Г-жа Пирсон, питавшая самые дружеские чувства к нашему кюре (и он вполне заслуживал их), в конце концов почти невольно перенесла свое расположение и на его племянника. Последний гордился этим, а следовательно, и ревновал ее. Ревность не всегда порождается любовью. Есть люди, которые могут безумно ревновать из-за простой любезности, ласкового слова, одной улыбки красивых губ.

Вначале Меркансон так же, как и Ларив, был, видимо, удивлен моими вопросами. Я сам удивлялся им еще более, чем он, - но кто хорошо знает самого себя в этом мире?

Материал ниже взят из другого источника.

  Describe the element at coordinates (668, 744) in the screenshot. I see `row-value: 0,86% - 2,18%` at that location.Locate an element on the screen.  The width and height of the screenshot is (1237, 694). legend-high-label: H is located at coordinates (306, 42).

После первых же слов священника я увидел, что он отлично понимает, чего, собственно, я добиваюсь, но решил не говорить мне этого.

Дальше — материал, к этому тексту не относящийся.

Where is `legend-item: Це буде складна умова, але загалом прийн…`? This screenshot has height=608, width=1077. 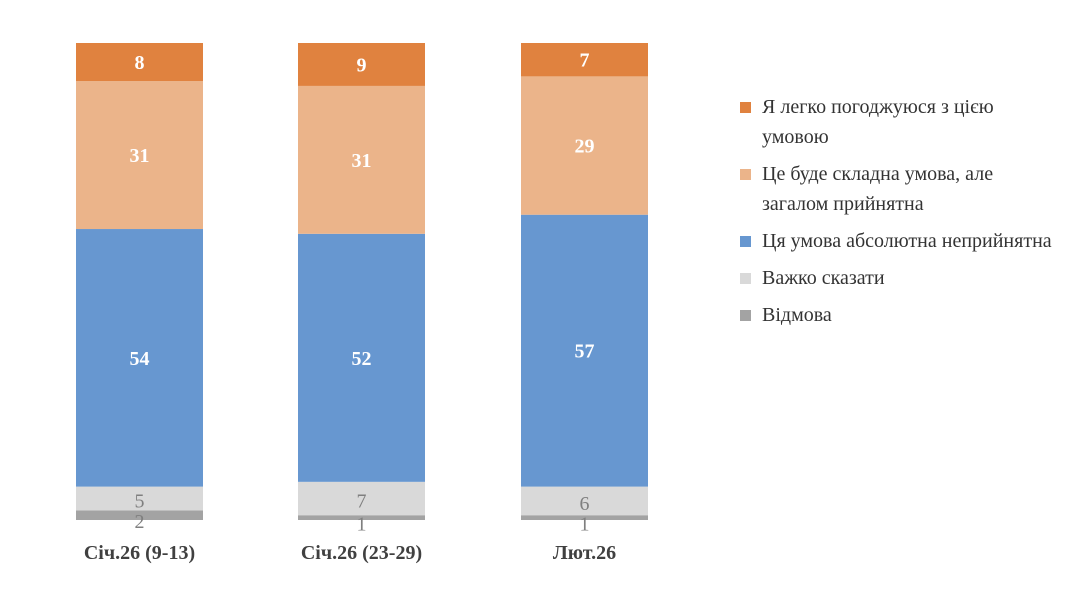 legend-item: Це буде складна умова, але загалом прийн… is located at coordinates (900, 189).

- Каким образом вы, сударь, так давно зная госпожу Пирсон и будучи приняты у нее в доме в качестве довольно близкого друга (по крайней мере так мне показалось), ни разу не встретили там господина де Далан? Впрочем, у вас, должно быть, появилась какая-то особая причина, которой мне отнюдь не надлежит знать, если нынче вы нашли нужным осведомиться о нем. Я, со своей стороны, могу сказать, что это почтенный дворянин, исполненный добросердечия и человеколюбия. Он был, так Же как и вы, сударь, запросто принят в доме госпожи Пирсон. Он держит большую свору охотничьих собак и устраивает, у себя в замке прекрасные приемы. Так же как и вы, сударь, он постоянно музицировал с госпожой Пирсон. Что до его благотворительной деятельности, то он всегда аккуратнейшим образом выполнял свои обязанности по отношению к бедным. Бывая в этих краях, он, так же как и вы, сударь, постоянно сопровождал эту даму в ее прогулках. Семья его пользуется в Париже прекрасной репутацией. Я заставал его у госпожи Пирсон почти всякий раз, как я у нее бывал. Нравственность его считается безупречной. Вы, конечно, понимаете, сударь, что я имею в виду лишь вполне пристойную близость, такую близость, которая допускается между людьми столь достойными. Я думаю, что он приезжает сюда исключительно ради охоты, он был другом мужа госпожи Пирсон. Говорят, что он очень богат и очень щедр. Впрочем, я лично почти не знаю его, разве только понаслышке...

Какое множество напыщенных и тяжеловесных фраз обрушил на меня этот палач! Я смотрел на него, стыдясь, что слушаю его, не смея задать ему хоть один новый вопрос и в то же время не смея оборвать его болтовню. Он продолжал свою туманную клевету столько времени, сколько ему было угодно; он вонзил мне в сердце свой кривой кинжал так глубоко, как ему хотелось. После этого он ушел, я не смог удержать его, а в сущности он не сказал мне ничего определенного.